Open Mitmischer opened 3 years ago
If I was approaching this with the validators included in yamale, I think something like this would work:
thing: any(include('type_a'), include('type_b'))
---
type_a:
mode: enum('one')
one_paramsetX: ...
one_paramsetY: ...
type_b:
mode: enum('two')
two_paramset: ...
If there were any shared parameters, I would write a "base" type with just those, and then merge them into type_a and type_b.
That said, I've been using required_if_present
and required_if_missing
as kwargs in a private yamale fork in order to change requiredness based on sibling nodes (not) existing, which sounds analogous to what you bring up last. Might be something to think about upstreaming.

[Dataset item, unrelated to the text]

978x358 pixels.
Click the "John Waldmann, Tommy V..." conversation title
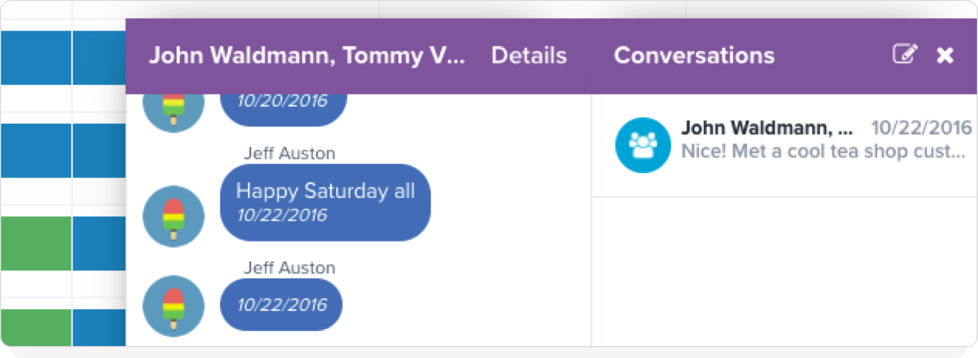tap(307, 55)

Cerberus looks really interesting, hadn't heard of it before, thanks for bringing it up!
@mechie I've been using an approach like this for a while now and we've started drowning under it. we have a configuration that has a list of dictionaries, and a type
key in the dictionary determines what rules the other key-values have to abide by. Here is what are any(*include)
looks like:
transform: include('transform')
---
transform:
transformation: include('transformations')
transformations: >-
list(
any(
include('AddMissingColumns'),
include('AsType'),
include('ConvertMicroSecsToMilli'),
include('DefaultValues'),
include('Denest'),
include('DropDuplicates'),
include('DuplicateColumns'),
include('ETLImportDate'),
include('FormatDates'),
include('RowNumbers'),
include('FromJson'),
include('HashAttributes'),
include('LowerCaseColumnNames'),
include('LowerCaseKeys'),
include('NullifyValuesWithLetters'),
include('OrderColumns'),
include('RegexSub'),
include('RemoveRowsWhereNull'),
include('RemoveRowsWhereNotNull'),
include('RemoveRowsWithEmptyList'),
include('RemoveUnexpectedColumns'),
include('RenameAttributes'),
include('Replace'),
include('SliceStrings'),
include('Sort'),
include('StandardizeColumns'),
include('StripHTML'),
include('StripWhitespace'),
include('StrReplace'),
include('ToDatetime'),
include('ToInt'),
include('ToIntAmongStrings'),
include('ToJson'),
include('TruncateBytes'),
include('AirTableTransform'),
include('AddSourceS3Key'),
include('AddValuesFromSourceTags')
),
required=True
)
However, this will result in an INSANE failure message when there is only 1 violation. The dictionary getting validated will be compared against every single one of the include
s which creates a needle-in-the-haystack problem trying to figure out what the key is, here is a case where i added foo: bar
to one of the dictionaries, and the result is:
transform.transformations.1.attributes: Unexpected element
transform.transformations.1.foo: Unexpected element
transform.transformations.1.type: 'RenameAttributes' not in ('AddMissingColumns',)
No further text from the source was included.